═════ Records for processing

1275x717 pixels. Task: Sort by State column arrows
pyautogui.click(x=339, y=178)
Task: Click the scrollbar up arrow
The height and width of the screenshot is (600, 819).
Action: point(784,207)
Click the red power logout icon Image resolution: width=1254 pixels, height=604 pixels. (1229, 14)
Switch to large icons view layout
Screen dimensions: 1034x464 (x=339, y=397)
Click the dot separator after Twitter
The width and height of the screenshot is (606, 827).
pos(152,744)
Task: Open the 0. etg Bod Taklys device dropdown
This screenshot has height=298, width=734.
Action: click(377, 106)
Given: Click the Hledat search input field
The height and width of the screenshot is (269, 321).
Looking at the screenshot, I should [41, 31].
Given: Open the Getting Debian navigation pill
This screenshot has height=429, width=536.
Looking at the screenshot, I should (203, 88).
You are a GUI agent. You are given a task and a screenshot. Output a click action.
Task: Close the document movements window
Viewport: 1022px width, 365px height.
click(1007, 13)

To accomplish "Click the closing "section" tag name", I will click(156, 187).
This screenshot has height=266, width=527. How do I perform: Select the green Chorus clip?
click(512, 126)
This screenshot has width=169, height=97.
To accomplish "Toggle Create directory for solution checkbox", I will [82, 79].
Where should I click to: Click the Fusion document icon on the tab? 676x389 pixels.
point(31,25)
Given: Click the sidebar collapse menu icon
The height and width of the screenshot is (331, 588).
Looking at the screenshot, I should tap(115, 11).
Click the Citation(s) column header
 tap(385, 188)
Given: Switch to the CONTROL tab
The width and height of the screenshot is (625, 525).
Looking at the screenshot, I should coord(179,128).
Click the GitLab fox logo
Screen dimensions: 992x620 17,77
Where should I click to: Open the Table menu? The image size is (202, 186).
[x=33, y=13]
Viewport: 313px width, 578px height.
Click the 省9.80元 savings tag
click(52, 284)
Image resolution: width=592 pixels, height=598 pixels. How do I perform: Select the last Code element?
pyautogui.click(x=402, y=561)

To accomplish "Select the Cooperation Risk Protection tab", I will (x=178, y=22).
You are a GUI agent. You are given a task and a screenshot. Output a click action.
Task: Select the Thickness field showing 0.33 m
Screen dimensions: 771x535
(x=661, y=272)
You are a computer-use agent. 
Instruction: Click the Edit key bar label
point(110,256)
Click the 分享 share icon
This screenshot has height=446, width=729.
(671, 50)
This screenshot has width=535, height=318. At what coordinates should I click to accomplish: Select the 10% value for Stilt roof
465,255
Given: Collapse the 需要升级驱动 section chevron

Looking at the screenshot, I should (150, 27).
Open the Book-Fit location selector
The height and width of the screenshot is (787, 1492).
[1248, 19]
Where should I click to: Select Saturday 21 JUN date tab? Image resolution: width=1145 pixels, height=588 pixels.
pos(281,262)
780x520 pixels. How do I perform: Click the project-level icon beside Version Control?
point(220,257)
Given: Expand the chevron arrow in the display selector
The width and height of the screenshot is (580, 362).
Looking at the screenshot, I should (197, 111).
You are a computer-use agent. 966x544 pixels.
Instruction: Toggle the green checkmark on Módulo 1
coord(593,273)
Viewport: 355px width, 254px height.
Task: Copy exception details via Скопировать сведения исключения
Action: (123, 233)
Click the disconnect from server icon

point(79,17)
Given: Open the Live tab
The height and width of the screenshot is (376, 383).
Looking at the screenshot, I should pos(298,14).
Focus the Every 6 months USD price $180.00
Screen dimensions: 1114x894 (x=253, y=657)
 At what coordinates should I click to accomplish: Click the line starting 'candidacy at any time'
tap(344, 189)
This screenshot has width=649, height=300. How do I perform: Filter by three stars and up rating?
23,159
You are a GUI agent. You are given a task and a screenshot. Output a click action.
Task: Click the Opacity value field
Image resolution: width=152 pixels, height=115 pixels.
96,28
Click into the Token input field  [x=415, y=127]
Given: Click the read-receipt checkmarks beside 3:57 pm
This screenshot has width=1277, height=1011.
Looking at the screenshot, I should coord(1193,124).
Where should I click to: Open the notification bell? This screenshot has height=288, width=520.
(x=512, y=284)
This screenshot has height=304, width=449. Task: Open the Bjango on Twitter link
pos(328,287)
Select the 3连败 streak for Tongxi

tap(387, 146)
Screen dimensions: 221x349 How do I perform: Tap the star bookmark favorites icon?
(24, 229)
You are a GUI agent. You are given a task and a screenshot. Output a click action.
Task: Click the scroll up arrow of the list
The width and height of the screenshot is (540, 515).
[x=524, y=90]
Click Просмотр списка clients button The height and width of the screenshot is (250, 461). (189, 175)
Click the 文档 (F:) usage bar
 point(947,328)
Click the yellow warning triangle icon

══════════

■ **How to complete this task**:
The whole listing above needs to be written out again exactly.

■ **Solution**:
1275x717 pixels. Task: Sort by State column arrows
pyautogui.click(x=339, y=178)
Task: Click the scrollbar up arrow
The height and width of the screenshot is (600, 819).
Action: point(784,207)
Click the red power logout icon Image resolution: width=1254 pixels, height=604 pixels. (1229, 14)
Switch to large icons view layout
Screen dimensions: 1034x464 (x=339, y=397)
Click the dot separator after Twitter
The width and height of the screenshot is (606, 827).
pos(152,744)
Task: Open the 0. etg Bod Taklys device dropdown
This screenshot has height=298, width=734.
Action: click(377, 106)
Given: Click the Hledat search input field
The height and width of the screenshot is (269, 321).
Looking at the screenshot, I should [41, 31].
Given: Open the Getting Debian navigation pill
This screenshot has height=429, width=536.
Looking at the screenshot, I should (203, 88).
You are a GUI agent. You are given a task and a screenshot. Output a click action.
Task: Close the document movements window
Viewport: 1022px width, 365px height.
click(1007, 13)

To accomplish "Click the closing "section" tag name", I will click(156, 187).
This screenshot has height=266, width=527. How do I perform: Select the green Chorus clip?
click(512, 126)
This screenshot has width=169, height=97.
To accomplish "Toggle Create directory for solution checkbox", I will [82, 79].
Where should I click to: Click the Fusion document icon on the tab? 676x389 pixels.
point(31,25)
Given: Click the sidebar collapse menu icon
The height and width of the screenshot is (331, 588).
Looking at the screenshot, I should tap(115, 11).
Click the Citation(s) column header
 tap(385, 188)
Given: Switch to the CONTROL tab
The width and height of the screenshot is (625, 525).
Looking at the screenshot, I should coord(179,128).
Click the GitLab fox logo
Screen dimensions: 992x620 17,77
Where should I click to: Open the Table menu? The image size is (202, 186).
[x=33, y=13]
Viewport: 313px width, 578px height.
Click the 省9.80元 savings tag
click(52, 284)
Image resolution: width=592 pixels, height=598 pixels. How do I perform: Select the last Code element?
pyautogui.click(x=402, y=561)

To accomplish "Select the Cooperation Risk Protection tab", I will (x=178, y=22).
You are a GUI agent. You are given a task and a screenshot. Output a click action.
Task: Select the Thickness field showing 0.33 m
Screen dimensions: 771x535
(x=661, y=272)
You are a computer-use agent. 
Instruction: Click the Edit key bar label
point(110,256)
Click the 分享 share icon
This screenshot has height=446, width=729.
(671, 50)
This screenshot has width=535, height=318. At what coordinates should I click to accomplish: Select the 10% value for Stilt roof
465,255
Given: Collapse the 需要升级驱动 section chevron

Looking at the screenshot, I should (150, 27).
Open the Book-Fit location selector
The height and width of the screenshot is (787, 1492).
[1248, 19]
Where should I click to: Select Saturday 21 JUN date tab? Image resolution: width=1145 pixels, height=588 pixels.
pos(281,262)
780x520 pixels. How do I perform: Click the project-level icon beside Version Control?
point(220,257)
Given: Expand the chevron arrow in the display selector
The width and height of the screenshot is (580, 362).
Looking at the screenshot, I should (197, 111).
You are a computer-use agent. 966x544 pixels.
Instruction: Toggle the green checkmark on Módulo 1
coord(593,273)
Viewport: 355px width, 254px height.
Task: Copy exception details via Скопировать сведения исключения
Action: (123, 233)
Click the disconnect from server icon

point(79,17)
Given: Open the Live tab
The height and width of the screenshot is (376, 383).
Looking at the screenshot, I should pos(298,14).
Focus the Every 6 months USD price $180.00
Screen dimensions: 1114x894 (x=253, y=657)
 At what coordinates should I click to accomplish: Click the line starting 'candidacy at any time'
tap(344, 189)
This screenshot has width=649, height=300. How do I perform: Filter by three stars and up rating?
23,159
You are a GUI agent. You are given a task and a screenshot. Output a click action.
Task: Click the Opacity value field
Image resolution: width=152 pixels, height=115 pixels.
96,28
Click into the Token input field  [x=415, y=127]
Given: Click the read-receipt checkmarks beside 3:57 pm
This screenshot has width=1277, height=1011.
Looking at the screenshot, I should coord(1193,124).
Where should I click to: Open the notification bell? This screenshot has height=288, width=520.
(x=512, y=284)
This screenshot has height=304, width=449. Task: Open the Bjango on Twitter link
pos(328,287)
Select the 3连败 streak for Tongxi

tap(387, 146)
Screen dimensions: 221x349 How do I perform: Tap the star bookmark favorites icon?
(24, 229)
You are a GUI agent. You are given a task and a screenshot. Output a click action.
Task: Click the scroll up arrow of the list
The width and height of the screenshot is (540, 515).
[x=524, y=90]
Click Просмотр списка clients button The height and width of the screenshot is (250, 461). (189, 175)
Click the 文档 (F:) usage bar
 point(947,328)
Click the yellow warning triangle icon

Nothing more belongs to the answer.